Jadi, tampilan para pengendara motor di jalan menjadi sangat mengerikan. Mereka memamerkan keterampilan super tanpa disertai kesadaran bahwa mereka di jalan umum, bukan di arena balapan. Dengan tenangnya, mereka berbondong-bondong di jalan umum mengendarai motor di sisi kanan jalan. Kadang, di sudut jalan ada dua atau tiga polisi, tetapi mereka tak tergerak menghentikan.
Polisi lalu lintas hanya tertarik mengurusi SIM, STNK, dan pelat nomor. Setiap terjadi benturan antarkendaraan yang diusahakan adalah ”damai saja”, bukan mengusut mana yang salah dan mana yang benar.
Banyak orang asing—ada Belanda, Amerika, Inggris, dan Perancis—mengadu kepada saya tentang hal ini.

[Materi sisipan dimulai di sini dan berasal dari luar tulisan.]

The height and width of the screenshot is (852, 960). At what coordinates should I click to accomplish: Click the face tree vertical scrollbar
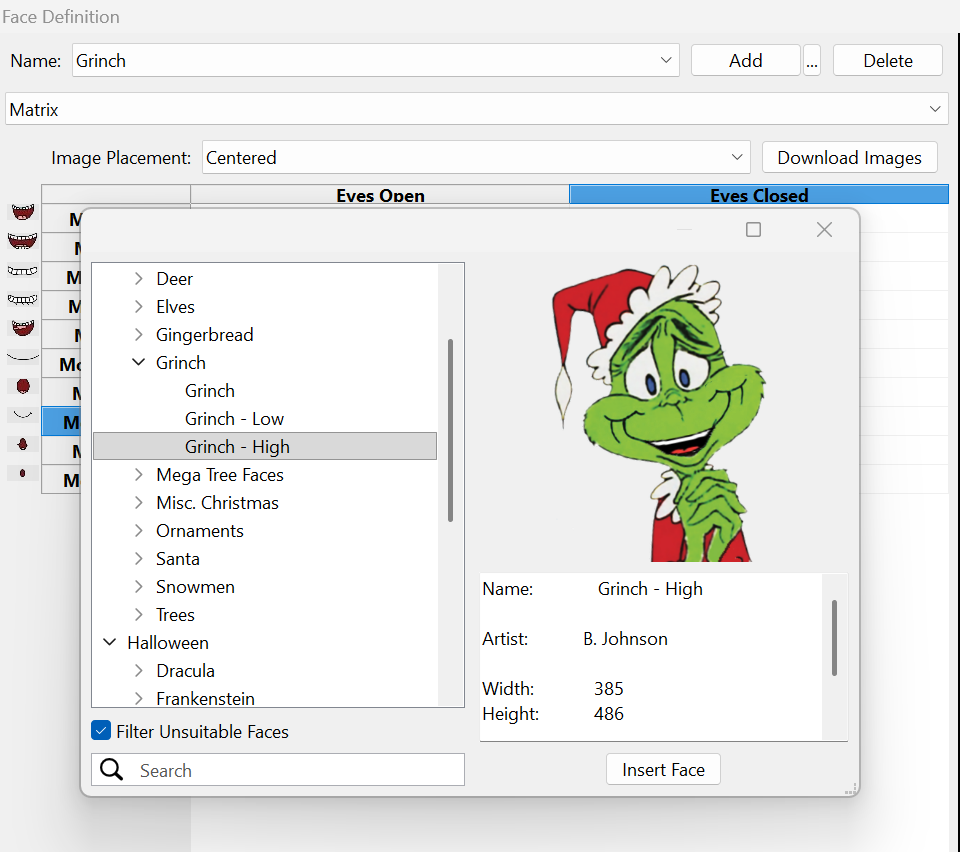[450, 430]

Mereka tak paham hal-hal semacam ini, tetapi menjadi paham mengapa Pemerintah Indonesia tak bisa atasi korupsi: karena filsafat damai.
Salah satu sumbernya adalah kemudahan membeli motor dan mendapatkan SIM. Dengan uang Rp 500.000, orang bisa bawa pulang motor baru. Dengan satu kali ”tembak”, SIM muncul tanpa ujian. Pada saat-saat tertentu dengan generosity yang luar biasa, bus polisi keliling untuk melayani perpanjangan SIM. Ini semua hanya membantu memudahkan untuk mengendarai motor di jalan. Namun, sekali lagi kesadaran kebersamaan, menjaga harmoni, dan menghormati orang lain tidak disentuh.
Itu semua adalah contoh bagaimana hal yang sangat serius digampangkan. Dalam jagat akademik pun, diam-diam ada dosen yang suka main gampang-gampangan dalam membimbing tesis. ”Tinggalkan cek yang tebal. Dalam tempo tiga hari, skripsi akan jadi dan siap uji”.
Hal yang sederhana dan tidak terlalu berkaitan dengan persoalan politik pejabat tinggi ini sebenarnya bisa kita atasi perlahan-lahan. Caranya dengan hukum yang jelas dan tegas penegakannya. Ini jauh lebih efektif ketimbang penataran, budi pekerti, dan khotbah.
Jadi, pembentukan karakter bangsa pun harus bermula dari hukum yang jelas. Bukan dengan kata-kata tinggi, melainkan sanksi bagi yang salah dan hadiah bagi yang selalu menjaga keselarasan.